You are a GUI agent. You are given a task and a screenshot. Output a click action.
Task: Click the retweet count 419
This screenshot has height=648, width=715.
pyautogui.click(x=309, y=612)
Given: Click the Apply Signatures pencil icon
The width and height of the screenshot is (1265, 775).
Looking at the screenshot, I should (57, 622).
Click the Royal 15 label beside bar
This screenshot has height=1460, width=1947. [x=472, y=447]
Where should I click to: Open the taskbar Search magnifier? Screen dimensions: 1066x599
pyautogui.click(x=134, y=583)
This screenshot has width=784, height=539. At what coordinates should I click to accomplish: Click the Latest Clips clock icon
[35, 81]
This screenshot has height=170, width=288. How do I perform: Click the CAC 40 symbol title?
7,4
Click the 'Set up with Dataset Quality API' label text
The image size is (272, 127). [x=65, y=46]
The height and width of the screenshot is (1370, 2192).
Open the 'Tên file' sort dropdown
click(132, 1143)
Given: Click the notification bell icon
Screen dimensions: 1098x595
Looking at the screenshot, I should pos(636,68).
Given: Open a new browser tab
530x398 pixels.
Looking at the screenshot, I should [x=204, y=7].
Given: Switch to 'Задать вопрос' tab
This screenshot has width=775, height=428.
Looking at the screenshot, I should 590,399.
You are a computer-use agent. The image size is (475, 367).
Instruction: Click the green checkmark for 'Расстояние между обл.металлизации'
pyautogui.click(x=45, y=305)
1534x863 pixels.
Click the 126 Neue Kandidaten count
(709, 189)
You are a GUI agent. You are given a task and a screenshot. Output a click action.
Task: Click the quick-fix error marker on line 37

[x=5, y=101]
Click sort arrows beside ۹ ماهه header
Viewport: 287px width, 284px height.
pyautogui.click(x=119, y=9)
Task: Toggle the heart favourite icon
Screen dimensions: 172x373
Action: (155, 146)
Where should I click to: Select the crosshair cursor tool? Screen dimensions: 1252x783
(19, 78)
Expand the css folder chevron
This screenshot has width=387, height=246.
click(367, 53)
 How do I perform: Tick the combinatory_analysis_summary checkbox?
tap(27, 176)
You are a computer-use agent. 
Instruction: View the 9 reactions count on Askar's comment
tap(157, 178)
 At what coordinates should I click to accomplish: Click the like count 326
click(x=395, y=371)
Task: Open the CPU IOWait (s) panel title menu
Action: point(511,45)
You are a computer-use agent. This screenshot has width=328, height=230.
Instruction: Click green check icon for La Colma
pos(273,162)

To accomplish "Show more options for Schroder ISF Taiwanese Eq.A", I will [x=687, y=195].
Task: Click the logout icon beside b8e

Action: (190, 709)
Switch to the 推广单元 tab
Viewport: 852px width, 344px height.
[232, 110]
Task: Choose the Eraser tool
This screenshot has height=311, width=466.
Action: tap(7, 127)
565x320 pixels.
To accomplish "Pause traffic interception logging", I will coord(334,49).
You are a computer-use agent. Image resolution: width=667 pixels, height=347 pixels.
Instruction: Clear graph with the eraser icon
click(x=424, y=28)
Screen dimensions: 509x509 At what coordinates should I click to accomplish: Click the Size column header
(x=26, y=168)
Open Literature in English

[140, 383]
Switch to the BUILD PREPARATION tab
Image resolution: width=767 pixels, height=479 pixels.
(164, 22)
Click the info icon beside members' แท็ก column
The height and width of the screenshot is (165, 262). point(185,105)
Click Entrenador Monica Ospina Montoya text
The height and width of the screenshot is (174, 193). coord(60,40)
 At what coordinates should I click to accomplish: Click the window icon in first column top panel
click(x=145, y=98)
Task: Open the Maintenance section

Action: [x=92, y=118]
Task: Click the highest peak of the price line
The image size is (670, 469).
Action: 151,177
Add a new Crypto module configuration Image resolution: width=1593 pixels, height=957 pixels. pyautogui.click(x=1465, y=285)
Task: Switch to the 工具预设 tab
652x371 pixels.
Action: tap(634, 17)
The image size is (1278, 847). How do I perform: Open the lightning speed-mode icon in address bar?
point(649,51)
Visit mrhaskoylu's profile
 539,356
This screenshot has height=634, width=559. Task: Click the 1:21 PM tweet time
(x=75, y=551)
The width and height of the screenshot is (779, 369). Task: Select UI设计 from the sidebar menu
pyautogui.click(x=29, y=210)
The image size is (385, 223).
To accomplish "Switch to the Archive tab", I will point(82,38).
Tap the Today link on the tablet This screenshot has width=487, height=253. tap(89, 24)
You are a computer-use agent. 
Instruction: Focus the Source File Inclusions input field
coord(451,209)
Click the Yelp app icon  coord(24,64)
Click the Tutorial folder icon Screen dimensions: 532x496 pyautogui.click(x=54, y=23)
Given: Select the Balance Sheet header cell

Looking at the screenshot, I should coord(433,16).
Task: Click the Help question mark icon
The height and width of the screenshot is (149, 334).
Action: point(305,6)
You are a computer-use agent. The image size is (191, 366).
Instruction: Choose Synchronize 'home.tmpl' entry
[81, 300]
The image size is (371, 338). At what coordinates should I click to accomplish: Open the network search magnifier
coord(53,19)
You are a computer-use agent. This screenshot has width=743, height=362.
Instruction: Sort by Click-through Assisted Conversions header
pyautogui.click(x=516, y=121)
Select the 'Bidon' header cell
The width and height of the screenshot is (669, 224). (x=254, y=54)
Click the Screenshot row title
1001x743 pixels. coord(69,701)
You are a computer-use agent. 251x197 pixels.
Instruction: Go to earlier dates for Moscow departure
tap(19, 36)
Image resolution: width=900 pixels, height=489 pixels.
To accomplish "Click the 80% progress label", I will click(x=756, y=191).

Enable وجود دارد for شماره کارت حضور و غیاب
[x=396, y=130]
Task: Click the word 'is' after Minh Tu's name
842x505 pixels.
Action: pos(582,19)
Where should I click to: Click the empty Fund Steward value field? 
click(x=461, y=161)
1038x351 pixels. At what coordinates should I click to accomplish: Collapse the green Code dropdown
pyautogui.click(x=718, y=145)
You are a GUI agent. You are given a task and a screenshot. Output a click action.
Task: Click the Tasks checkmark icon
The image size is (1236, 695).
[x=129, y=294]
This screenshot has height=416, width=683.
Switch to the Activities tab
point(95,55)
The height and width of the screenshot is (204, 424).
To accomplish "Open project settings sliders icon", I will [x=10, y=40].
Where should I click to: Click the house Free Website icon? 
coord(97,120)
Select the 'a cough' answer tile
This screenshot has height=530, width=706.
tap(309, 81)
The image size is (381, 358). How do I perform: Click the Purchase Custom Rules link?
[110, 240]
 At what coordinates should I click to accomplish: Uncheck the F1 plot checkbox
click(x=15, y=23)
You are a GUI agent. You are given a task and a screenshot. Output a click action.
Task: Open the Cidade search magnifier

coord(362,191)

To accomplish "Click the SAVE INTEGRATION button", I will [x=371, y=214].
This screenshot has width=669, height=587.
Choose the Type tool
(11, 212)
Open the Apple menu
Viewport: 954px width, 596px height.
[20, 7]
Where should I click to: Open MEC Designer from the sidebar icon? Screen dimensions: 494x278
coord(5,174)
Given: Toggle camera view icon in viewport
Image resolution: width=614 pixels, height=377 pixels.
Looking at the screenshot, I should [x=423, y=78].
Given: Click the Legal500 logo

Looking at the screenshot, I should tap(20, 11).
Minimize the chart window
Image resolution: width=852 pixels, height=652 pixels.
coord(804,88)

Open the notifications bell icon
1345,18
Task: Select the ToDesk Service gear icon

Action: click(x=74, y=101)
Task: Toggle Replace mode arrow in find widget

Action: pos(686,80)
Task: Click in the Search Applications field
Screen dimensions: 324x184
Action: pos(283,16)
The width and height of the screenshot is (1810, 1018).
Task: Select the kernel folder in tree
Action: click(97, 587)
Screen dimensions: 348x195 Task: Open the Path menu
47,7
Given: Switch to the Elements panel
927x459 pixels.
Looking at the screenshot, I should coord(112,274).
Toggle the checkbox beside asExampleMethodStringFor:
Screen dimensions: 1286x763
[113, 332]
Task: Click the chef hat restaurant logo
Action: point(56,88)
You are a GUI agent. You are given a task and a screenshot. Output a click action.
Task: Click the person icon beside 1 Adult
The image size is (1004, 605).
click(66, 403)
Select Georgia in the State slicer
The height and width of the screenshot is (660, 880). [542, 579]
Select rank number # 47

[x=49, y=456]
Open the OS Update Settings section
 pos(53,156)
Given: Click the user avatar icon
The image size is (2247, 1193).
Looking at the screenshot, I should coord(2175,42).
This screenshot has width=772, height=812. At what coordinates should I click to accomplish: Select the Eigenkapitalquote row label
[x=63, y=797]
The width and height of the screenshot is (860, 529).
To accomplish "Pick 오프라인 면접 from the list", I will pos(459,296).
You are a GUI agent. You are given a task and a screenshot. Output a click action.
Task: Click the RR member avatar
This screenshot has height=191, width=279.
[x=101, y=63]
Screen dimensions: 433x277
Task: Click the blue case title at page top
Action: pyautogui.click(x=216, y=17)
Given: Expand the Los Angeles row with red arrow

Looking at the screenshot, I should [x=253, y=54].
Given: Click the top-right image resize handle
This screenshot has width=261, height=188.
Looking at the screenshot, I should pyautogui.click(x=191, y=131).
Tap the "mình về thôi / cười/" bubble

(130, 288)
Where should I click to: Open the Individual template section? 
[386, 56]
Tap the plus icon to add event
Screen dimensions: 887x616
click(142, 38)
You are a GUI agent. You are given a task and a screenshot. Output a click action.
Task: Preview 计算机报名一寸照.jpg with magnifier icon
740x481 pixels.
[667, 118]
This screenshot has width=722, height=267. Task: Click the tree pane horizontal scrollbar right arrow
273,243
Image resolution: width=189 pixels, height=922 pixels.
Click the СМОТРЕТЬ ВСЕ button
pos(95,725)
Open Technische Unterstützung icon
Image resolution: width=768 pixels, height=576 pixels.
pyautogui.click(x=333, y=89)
- - -
### REQUIRED WORK
Format the lines from the start of the items through the line containing "pyautogui.click(x=119, y=9)" as a JSON list of strings, one string per line, and leave out blank lines.

### TASK RESPONSE
[
  "You are a GUI agent. You are given a task and a screenshot. Output a click action.",
  "Task: Click the retweet count 419",
  "This screenshot has height=648, width=715.",
  "pyautogui.click(x=309, y=612)",
  "Given: Click the Apply Signatures pencil icon",
  "The width and height of the screenshot is (1265, 775).",
  "Looking at the screenshot, I should (57, 622).",
  "Click the Royal 15 label beside bar",
  "This screenshot has height=1460, width=1947. [x=472, y=447]",
  "Where should I click to: Open the taskbar Search magnifier? Screen dimensions: 1066x599",
  "pyautogui.click(x=134, y=583)",
  "This screenshot has width=784, height=539. At what coordinates should I click to accomplish: Click the Latest Clips clock icon",
  "[35, 81]",
  "This screenshot has height=170, width=288. How do I perform: Click the CAC 40 symbol title?",
  "7,4",
  "Click the 'Set up with Dataset Quality API' label text",
  "The image size is (272, 127). [x=65, y=46]",
  "The height and width of the screenshot is (1370, 2192).",
  "Open the 'Tên file' sort dropdown",
  "click(132, 1143)",
  "Given: Click the notification bell icon",
  "Screen dimensions: 1098x595",
  "Looking at the screenshot, I should pos(636,68).",
  "Given: Open a new browser tab",
  "530x398 pixels.",
  "Looking at the screenshot, I should [x=204, y=7].",
  "Given: Switch to 'Задать вопрос' tab",
  "This screenshot has width=775, height=428.",
  "Looking at the screenshot, I should 590,399.",
  "You are a computer-use agent. The image size is (475, 367).",
  "Instruction: Click the green checkmark for 'Расстояние между обл.металлизации'",
  "pyautogui.click(x=45, y=305)",
  "1534x863 pixels.",
  "Click the 126 Neue Kandidaten count",
  "(709, 189)",
  "You are a GUI agent. You are given a task and a screenshot. Output a click action.",
  "Task: Click the quick-fix error marker on line 37",
  "[x=5, y=101]",
  "Click sort arrows beside ۹ ماهه header",
  "Viewport: 287px width, 284px height.",
  "pyautogui.click(x=119, y=9)"
]